YAML-run pipeline, part 1 (modeling/eval) #25

Closed thanasibakis closed 2 months ago

thanasibakis commented 2 months ago

Major changes

linmod.models

Numpyro model functions are now contained in a class with corresponding model-specific data preprocessing and sample postprocessing. This builds on Scott's work in #14; it was just easier to reimplement here than handle the rebasing on main.

These model classes have three methods:

exploration/demo/ --> present_day_forecasting/

The demo has become pretty sophisticated over time and is close enough to our target goal of tooling to move to the root of the repo.

Because of the refactoring done here for linmod.models, I think we're able to merge the fitting scripts for all models, as well as evaluation and visualization scripts, into one (not so large) main.py; feel free to disagree with me here, though!

This main.py naturally has some behaviors we want to configure, so it accepts a path to a YAML file as a commandline argument. I haven't put any default behavior handling here, so all keys must be in this YAML.
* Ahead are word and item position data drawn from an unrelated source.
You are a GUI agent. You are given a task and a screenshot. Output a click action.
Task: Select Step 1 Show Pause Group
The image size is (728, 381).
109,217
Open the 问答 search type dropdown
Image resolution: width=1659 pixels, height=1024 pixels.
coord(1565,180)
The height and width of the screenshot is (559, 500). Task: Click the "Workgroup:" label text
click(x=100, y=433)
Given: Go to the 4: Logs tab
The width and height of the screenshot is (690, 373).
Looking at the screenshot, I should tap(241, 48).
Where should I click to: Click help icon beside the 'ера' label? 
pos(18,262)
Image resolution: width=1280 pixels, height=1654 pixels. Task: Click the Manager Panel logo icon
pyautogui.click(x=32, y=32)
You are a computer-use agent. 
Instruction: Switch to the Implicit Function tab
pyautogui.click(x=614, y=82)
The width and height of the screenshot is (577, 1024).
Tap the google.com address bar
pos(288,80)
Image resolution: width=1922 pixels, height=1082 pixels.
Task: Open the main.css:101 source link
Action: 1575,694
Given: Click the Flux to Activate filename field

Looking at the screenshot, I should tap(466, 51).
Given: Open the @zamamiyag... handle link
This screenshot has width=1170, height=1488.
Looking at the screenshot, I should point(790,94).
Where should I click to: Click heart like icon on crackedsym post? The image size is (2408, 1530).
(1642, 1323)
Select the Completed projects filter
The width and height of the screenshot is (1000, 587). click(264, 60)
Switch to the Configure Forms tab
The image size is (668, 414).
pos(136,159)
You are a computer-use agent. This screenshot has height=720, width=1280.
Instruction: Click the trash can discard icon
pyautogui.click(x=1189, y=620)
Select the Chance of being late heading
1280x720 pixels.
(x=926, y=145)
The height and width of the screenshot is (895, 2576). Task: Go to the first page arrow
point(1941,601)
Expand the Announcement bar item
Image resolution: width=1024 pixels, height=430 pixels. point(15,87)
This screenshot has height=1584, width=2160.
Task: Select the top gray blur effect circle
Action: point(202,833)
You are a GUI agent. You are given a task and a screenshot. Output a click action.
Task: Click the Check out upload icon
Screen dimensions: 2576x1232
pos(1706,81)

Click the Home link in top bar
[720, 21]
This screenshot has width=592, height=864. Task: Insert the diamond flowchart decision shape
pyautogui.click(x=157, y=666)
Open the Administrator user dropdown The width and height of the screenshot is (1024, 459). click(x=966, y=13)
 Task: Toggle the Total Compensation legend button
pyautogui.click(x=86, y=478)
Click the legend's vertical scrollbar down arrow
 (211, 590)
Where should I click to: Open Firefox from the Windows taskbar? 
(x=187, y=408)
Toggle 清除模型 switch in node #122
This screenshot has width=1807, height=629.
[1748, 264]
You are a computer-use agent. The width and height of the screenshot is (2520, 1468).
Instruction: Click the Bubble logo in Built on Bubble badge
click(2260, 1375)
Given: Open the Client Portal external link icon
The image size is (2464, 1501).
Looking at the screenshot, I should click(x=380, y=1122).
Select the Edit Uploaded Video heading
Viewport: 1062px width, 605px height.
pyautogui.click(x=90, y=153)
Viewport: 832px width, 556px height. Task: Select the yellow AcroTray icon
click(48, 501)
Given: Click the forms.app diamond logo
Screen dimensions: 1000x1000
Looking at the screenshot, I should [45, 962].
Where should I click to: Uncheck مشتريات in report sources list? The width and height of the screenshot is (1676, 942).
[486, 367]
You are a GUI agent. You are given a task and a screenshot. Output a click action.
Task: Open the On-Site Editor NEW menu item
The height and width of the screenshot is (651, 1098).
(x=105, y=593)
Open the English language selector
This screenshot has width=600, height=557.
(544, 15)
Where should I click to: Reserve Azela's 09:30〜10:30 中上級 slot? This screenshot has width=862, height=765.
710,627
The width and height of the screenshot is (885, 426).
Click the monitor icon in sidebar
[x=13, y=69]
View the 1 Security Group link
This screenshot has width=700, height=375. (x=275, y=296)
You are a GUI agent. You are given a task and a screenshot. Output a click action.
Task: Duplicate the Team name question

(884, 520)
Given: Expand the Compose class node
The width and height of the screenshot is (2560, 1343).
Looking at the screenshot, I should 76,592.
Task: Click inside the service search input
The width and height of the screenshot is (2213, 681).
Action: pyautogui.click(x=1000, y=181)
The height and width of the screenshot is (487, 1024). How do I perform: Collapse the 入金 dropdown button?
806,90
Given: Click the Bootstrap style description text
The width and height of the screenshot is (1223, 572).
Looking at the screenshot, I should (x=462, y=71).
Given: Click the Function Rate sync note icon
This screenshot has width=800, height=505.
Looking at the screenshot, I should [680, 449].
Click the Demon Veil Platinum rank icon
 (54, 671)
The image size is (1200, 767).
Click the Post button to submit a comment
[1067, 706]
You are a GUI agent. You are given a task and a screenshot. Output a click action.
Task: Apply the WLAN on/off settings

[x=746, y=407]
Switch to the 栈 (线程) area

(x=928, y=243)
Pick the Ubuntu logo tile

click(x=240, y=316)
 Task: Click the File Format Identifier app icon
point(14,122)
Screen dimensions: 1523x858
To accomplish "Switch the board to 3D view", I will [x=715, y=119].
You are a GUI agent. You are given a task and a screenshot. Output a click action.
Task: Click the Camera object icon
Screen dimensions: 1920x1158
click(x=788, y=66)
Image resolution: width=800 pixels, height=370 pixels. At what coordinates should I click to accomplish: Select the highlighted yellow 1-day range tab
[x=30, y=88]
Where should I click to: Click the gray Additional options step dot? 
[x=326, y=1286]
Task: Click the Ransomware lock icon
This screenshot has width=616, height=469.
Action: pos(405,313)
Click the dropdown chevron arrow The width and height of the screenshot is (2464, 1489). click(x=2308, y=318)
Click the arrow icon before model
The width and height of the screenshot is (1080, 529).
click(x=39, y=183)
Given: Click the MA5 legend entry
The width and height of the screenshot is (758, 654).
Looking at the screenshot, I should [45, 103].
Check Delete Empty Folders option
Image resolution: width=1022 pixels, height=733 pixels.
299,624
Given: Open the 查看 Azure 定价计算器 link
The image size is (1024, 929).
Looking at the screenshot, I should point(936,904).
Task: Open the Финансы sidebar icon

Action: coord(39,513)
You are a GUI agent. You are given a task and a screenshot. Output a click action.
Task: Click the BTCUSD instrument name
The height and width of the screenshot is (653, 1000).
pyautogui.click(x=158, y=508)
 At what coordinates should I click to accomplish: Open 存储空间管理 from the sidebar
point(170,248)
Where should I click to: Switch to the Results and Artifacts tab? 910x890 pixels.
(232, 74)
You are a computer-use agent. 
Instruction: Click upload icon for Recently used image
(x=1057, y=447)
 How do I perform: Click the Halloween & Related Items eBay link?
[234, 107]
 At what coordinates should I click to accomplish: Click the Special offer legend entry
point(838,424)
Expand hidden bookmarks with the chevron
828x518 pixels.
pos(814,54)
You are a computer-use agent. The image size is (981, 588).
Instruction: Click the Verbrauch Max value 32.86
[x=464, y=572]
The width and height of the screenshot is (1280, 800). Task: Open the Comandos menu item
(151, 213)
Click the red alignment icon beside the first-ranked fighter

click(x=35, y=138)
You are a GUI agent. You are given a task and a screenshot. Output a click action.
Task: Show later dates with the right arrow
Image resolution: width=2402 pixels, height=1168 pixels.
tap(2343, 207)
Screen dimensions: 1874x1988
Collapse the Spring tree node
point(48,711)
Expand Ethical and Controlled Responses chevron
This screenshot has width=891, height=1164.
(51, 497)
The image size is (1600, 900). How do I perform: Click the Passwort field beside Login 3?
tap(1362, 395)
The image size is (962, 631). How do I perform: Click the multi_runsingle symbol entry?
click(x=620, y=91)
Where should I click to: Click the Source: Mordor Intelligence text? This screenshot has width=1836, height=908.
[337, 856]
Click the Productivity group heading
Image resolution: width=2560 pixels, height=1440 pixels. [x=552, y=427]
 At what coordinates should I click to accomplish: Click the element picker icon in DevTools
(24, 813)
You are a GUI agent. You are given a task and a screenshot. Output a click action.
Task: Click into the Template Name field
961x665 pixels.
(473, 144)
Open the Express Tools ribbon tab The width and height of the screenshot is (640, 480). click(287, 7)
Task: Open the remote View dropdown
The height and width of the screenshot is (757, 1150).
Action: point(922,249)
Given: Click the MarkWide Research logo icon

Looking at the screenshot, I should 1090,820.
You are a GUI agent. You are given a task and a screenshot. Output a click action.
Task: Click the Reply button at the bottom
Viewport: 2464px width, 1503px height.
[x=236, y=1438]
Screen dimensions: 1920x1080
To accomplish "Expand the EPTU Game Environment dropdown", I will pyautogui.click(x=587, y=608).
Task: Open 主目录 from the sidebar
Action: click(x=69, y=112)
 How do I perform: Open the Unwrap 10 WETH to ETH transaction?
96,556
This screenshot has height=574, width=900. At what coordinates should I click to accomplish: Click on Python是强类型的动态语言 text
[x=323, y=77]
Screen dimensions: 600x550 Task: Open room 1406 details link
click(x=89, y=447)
See the present_day_forecasting/README.md for how to run it.

afmagee42 commented 2 months ago

One assumption that we've been hard-coding and need to make configurable is that we want to model all lineages. (I will accept this being ruled out of scope of this PR, but for the July data I'm playing with, the hierarchical model shows pretty clearly that most of the lineages have negligible proportions.)